Llegó mi querido Lázaro cinco minutillos tarde a la cita. Eso no se considera descortesía por estas tierras; que ni siquiera se piden disculpas, vamos. En eso Lázaro rozaba la perfección. No llegaba a la hora casi nunca, pero tampoco llegaba tarde.

El día venía con un buen “apretón” de calor de principio de verano (ahora se llama ola de calor que angustia más) que te deja aplastado para cuando hay que enfrentar la larga tarde. Aún así Lázaro, fiel a sus principios, apareció con camisa con el cuello abrochado, corbata y americana. Ese uniforme, por llamarlo de alguna manera, se dejaba ver algo raído por la frecuencia de uso, pero es que no soportaba bien ni miraba con agrado “la forma de vestir de ahora”, como él decía. Su ejercicio de tantos años del magisterio y un respeto verdadero al alumnado le hicieron exigente consigo mismo en el atuendo.
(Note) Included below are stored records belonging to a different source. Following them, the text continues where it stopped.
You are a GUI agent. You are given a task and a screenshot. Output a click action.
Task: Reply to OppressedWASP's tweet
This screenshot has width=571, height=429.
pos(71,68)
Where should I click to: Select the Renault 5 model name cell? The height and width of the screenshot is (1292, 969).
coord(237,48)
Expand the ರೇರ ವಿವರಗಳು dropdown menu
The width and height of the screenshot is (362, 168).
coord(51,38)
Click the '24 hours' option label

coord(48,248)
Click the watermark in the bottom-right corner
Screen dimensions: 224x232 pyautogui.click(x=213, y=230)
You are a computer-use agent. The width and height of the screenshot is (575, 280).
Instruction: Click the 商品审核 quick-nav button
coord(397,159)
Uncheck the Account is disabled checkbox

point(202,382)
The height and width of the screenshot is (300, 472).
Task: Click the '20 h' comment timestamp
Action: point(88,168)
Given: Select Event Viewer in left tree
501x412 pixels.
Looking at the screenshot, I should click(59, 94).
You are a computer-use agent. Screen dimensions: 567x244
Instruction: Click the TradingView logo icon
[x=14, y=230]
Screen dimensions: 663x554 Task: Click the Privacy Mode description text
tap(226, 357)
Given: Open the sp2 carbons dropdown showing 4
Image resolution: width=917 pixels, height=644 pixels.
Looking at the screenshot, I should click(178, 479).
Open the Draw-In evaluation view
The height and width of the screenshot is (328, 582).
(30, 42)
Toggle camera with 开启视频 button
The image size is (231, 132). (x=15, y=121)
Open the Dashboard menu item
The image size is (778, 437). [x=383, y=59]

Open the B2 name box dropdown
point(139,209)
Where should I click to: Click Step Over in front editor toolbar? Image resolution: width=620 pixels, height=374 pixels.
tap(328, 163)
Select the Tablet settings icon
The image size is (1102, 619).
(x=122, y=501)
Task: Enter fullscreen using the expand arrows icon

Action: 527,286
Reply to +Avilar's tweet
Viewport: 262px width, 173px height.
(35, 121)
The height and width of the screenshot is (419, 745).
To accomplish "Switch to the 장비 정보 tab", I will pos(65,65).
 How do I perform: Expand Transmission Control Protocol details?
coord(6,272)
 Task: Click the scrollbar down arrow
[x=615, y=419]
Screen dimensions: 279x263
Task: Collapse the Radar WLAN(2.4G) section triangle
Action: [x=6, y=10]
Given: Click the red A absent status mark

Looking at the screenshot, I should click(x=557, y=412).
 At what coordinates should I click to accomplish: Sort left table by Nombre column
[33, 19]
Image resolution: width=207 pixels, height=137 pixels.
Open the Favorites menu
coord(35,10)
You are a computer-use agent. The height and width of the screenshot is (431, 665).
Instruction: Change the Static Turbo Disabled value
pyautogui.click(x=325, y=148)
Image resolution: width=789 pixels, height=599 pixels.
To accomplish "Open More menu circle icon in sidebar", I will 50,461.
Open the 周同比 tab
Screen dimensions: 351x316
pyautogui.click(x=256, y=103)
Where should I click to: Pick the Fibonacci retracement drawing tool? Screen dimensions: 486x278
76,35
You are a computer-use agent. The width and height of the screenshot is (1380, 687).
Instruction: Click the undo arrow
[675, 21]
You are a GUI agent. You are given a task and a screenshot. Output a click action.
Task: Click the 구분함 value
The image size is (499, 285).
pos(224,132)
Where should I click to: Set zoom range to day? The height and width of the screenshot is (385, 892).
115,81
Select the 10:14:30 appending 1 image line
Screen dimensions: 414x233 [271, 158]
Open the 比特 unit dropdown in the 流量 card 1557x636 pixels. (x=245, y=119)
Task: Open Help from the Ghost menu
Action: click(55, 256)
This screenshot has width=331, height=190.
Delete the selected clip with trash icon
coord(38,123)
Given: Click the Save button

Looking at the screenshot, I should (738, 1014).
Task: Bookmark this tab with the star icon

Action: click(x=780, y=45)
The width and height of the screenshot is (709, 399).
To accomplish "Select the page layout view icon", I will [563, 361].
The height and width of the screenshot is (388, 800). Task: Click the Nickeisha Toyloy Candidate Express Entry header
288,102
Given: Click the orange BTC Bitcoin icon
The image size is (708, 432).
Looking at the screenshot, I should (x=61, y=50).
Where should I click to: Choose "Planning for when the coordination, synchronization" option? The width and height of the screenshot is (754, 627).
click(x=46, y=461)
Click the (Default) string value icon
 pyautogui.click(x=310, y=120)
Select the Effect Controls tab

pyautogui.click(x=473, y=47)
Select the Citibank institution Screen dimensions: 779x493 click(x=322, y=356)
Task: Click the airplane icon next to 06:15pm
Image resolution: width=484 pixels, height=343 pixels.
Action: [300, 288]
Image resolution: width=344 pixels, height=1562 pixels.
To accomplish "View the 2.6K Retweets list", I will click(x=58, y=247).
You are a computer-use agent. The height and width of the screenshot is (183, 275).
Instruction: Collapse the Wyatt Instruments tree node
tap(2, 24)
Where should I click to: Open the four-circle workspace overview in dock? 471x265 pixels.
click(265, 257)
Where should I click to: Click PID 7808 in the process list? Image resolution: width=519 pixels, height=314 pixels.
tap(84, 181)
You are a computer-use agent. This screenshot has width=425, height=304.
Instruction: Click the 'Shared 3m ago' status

Entró a la cafetería de tantos encuentros, se detuvo unos instantes para acomodar la vista a la poca iluminación y se acercó, me saludó con una mano sudorosa y tras el intercambio de frases habituales de “cómo vas con lo tuyo” y la pertinente puesta al día me comentó que, en su opinión, vivimos de espaldas a las estaciones y que así nos va. Con tanto aire acondicionado como se pone en las casas la gente no se entera de lo que es el verano de verdad; no se escucha a las cigarras ni a las chicharras, no se busca la sombra, se lee muy poco y no se respetan las horas de siesta.

Me permití decirle que esa España de la que hablaba me temía que ya no existía o que tendía a la desaparición y además que estábamos viviendo un cambio climático que nos lleva a extremos en todos los sentidos, lo cual no le convencía y decía que es que no aguantamos como se aguantaba antes, en todos los aspectos.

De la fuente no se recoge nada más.